Two years after the arrival of the first detainees, controversy continues to surround the fate of suspected terrorists at Guantanamo Bay in Cuba. The latest challenge to plans for military trials for the detainees comes from military defense lawyers.

It was two years ago that the first terrorist suspects arrived at a special U.S. detention facility at the isolated American naval base at Guantanamo Bay in Cuba. Some 660 detainees from more than 40 countries are now held there in what U.S. officials insist are humane conditions.

But there has been persistent criticism of what human rights groups have characterized as the "legal limbo" in which the detainees find themselves. Even the International Committee of the Red Cross, whose delegates routinely visit the detainees, has complained the terror suspects have been placed "beyond the law." It says they have no idea of their fate and, as the Red Cross puts it, "no means of recourse through any legal mechanism."

The Pentagon plans to bring selected detainees before special military commissions for war crimes trials. But international groups like Human Rights Watch have already complained these will fall far short of international due process standards.

Administration officials dispute such charges. But several U.S. military lawyers appointed to represent terrorist suspects this week claimed in a legal brief to the Supreme Court that the Bush administration has overstepped its powers under the Constitution.

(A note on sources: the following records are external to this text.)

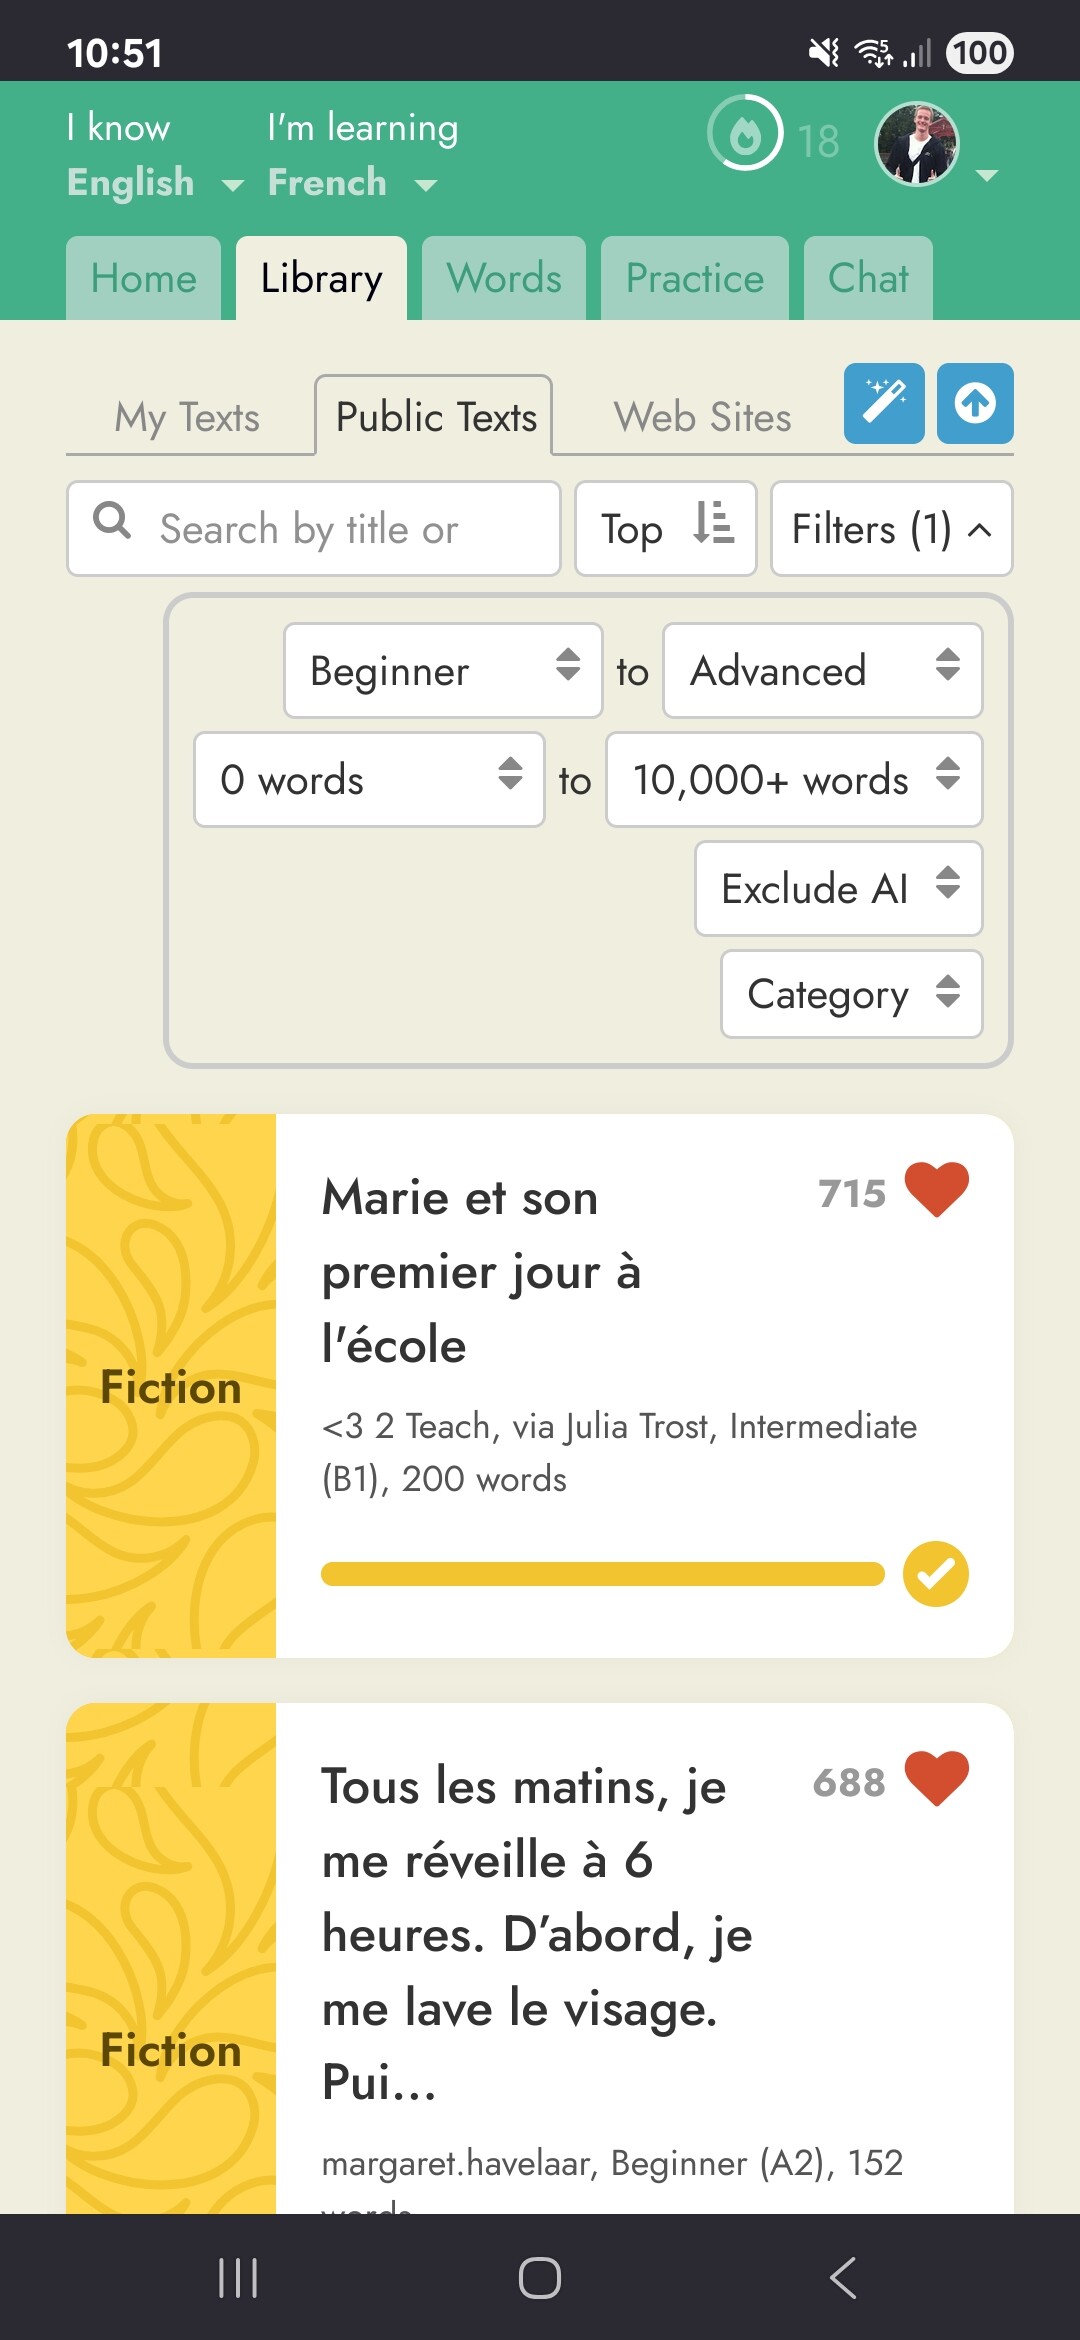Switch to the Words tab
The height and width of the screenshot is (2340, 1080).
click(503, 279)

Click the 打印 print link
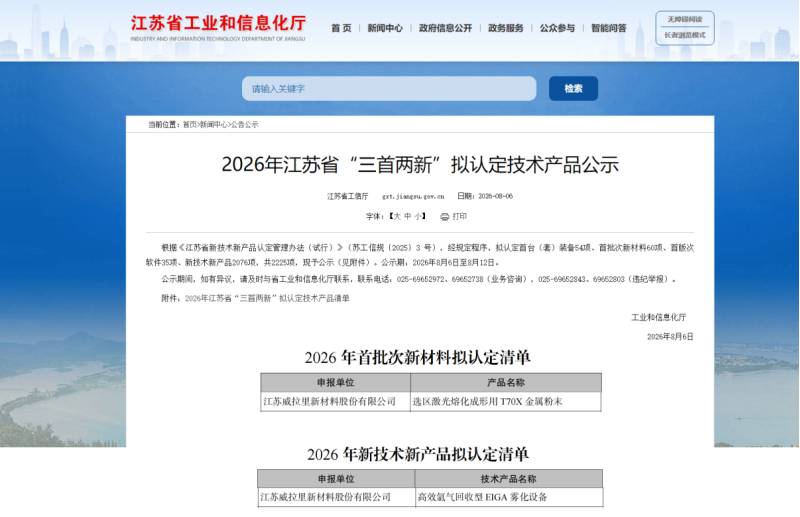tap(459, 216)
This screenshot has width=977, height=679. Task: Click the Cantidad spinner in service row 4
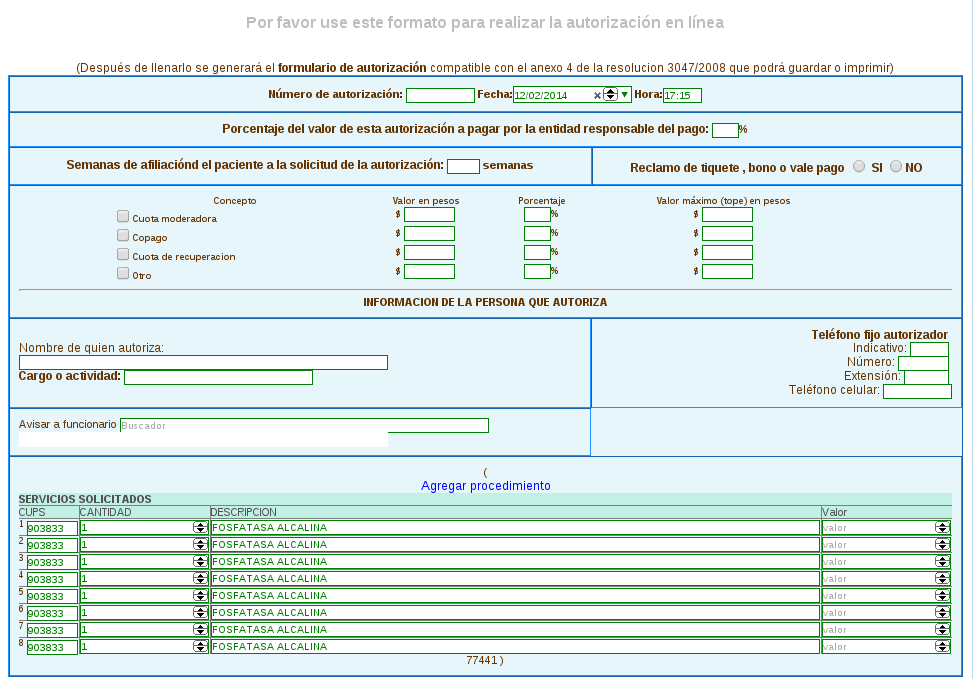pyautogui.click(x=200, y=579)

Their main complaint is that any detainee convicted by a military commission will not have the right of appeal to a civilian court, only to a civilian review panel specially appointed for the tribunal process.

The Pentagon has declined to comment on the substance of the complaint.

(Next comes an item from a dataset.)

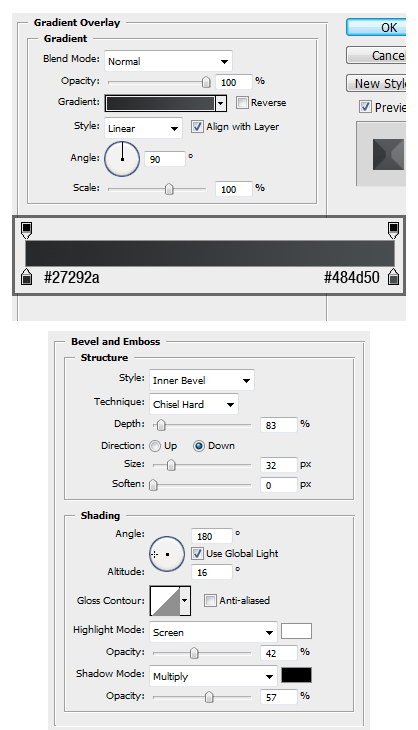
Task: Enable Anti-aliased gloss contour checkbox
Action: (210, 601)
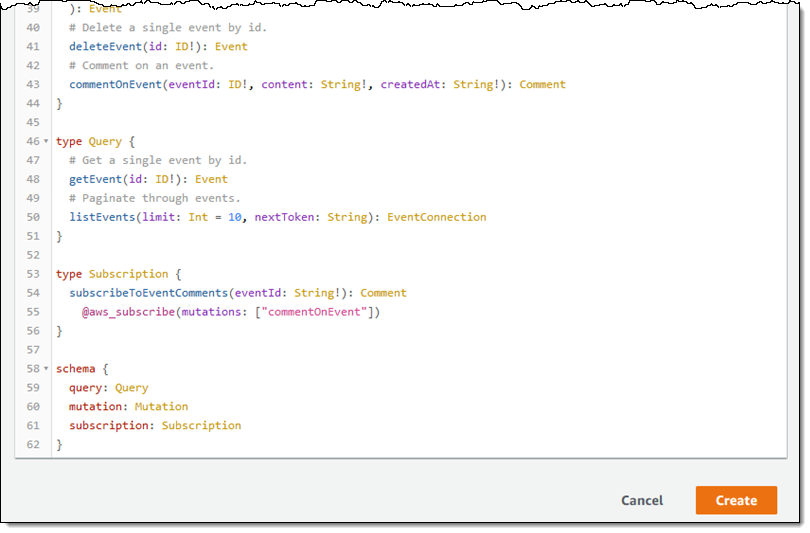Click the 'subscription: Subscription' schema line
810x533 pixels.
155,426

But a top military legal official, Brigadier General Thomas Hemingway, a legal advisor to the planned military commissions, says he is not surprised at the action of the defense attorneys.

"We've told the public all along that military defense counsel are going to be zealous advocates for their clients," he said.

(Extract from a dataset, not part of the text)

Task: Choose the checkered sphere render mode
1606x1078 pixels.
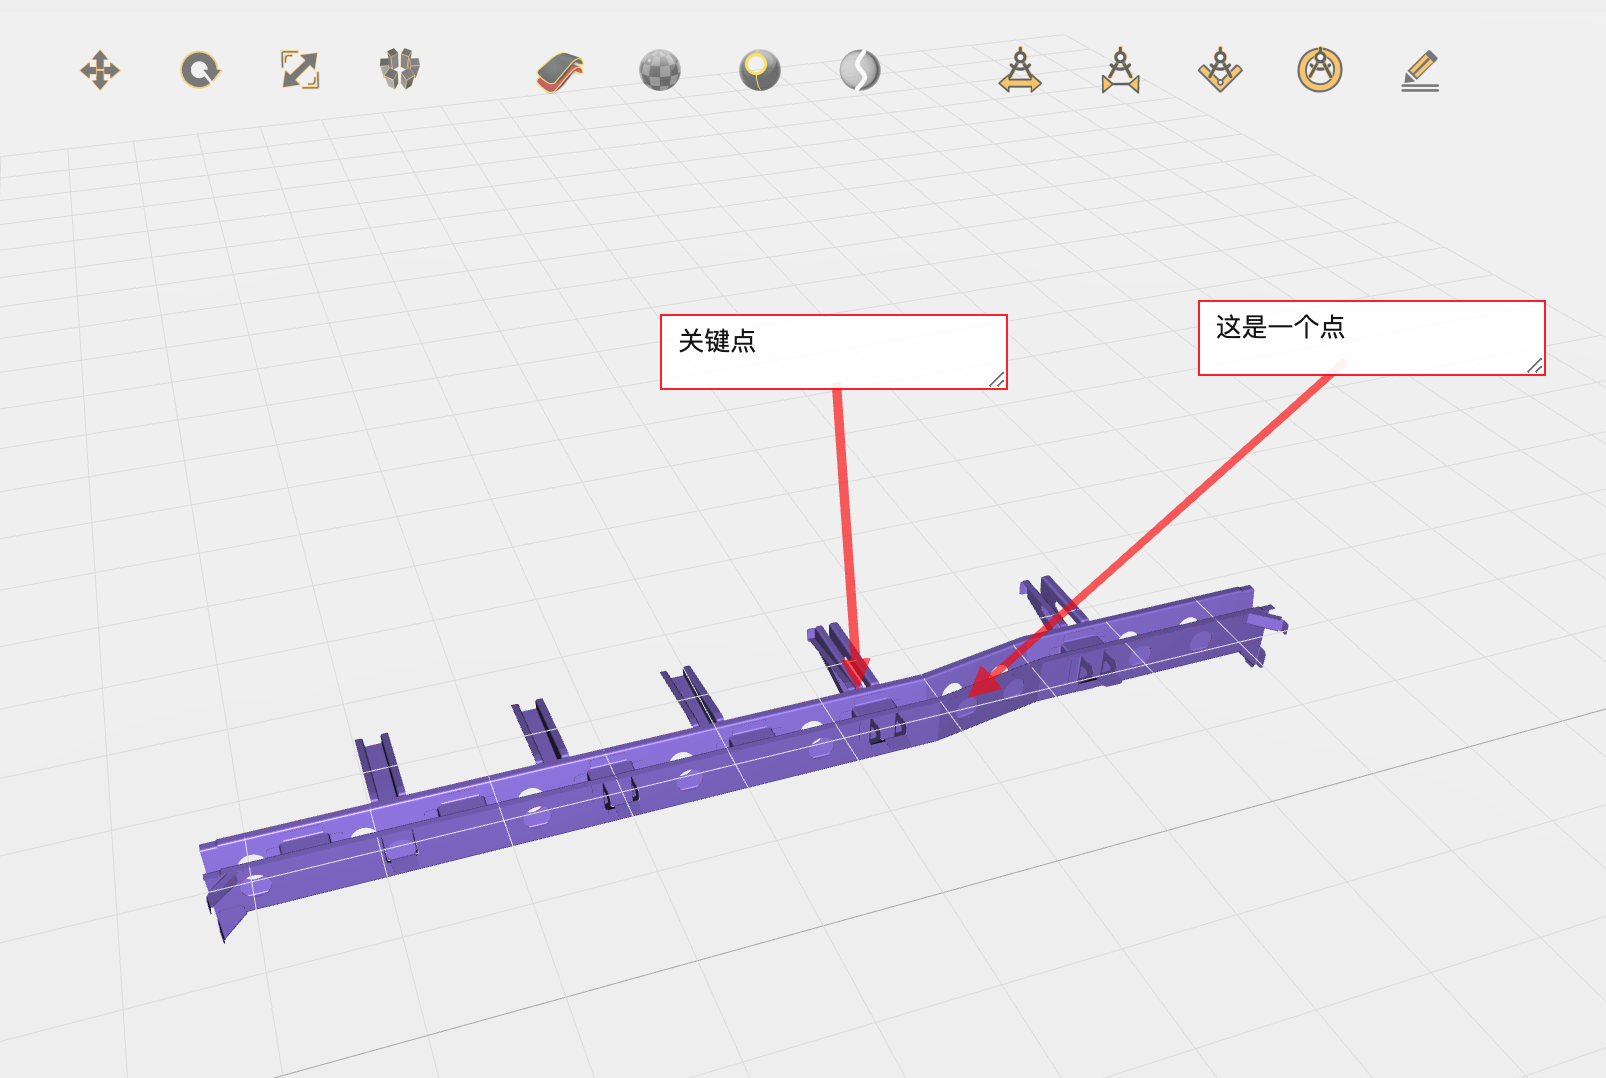Action: 660,71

But the general notes the defense attorneys have not challenged the president's authority to hold the detainees.

"They have conceded that the president has that authority," said General Hemingway.

The Red Cross has said it is following the evolution of the military commissions closely and has opened a dialogue with U.S. officials to discuss the issue in more depth.

The Red Cross has called for what it terms "due legal process" for the detainees and has raised concerns about the conditions of the detainees' internment and their treatment.

The Red Cross announced Thursday that its president, Jakob Kellenberger, has arrived in Washington for talks with senior U.S. officials to discuss the situation at Guantanamo. Among the officials he plans to meet are Secretary of State Colin Powell and Deputy Defense Secretary Paul Wolfowitz.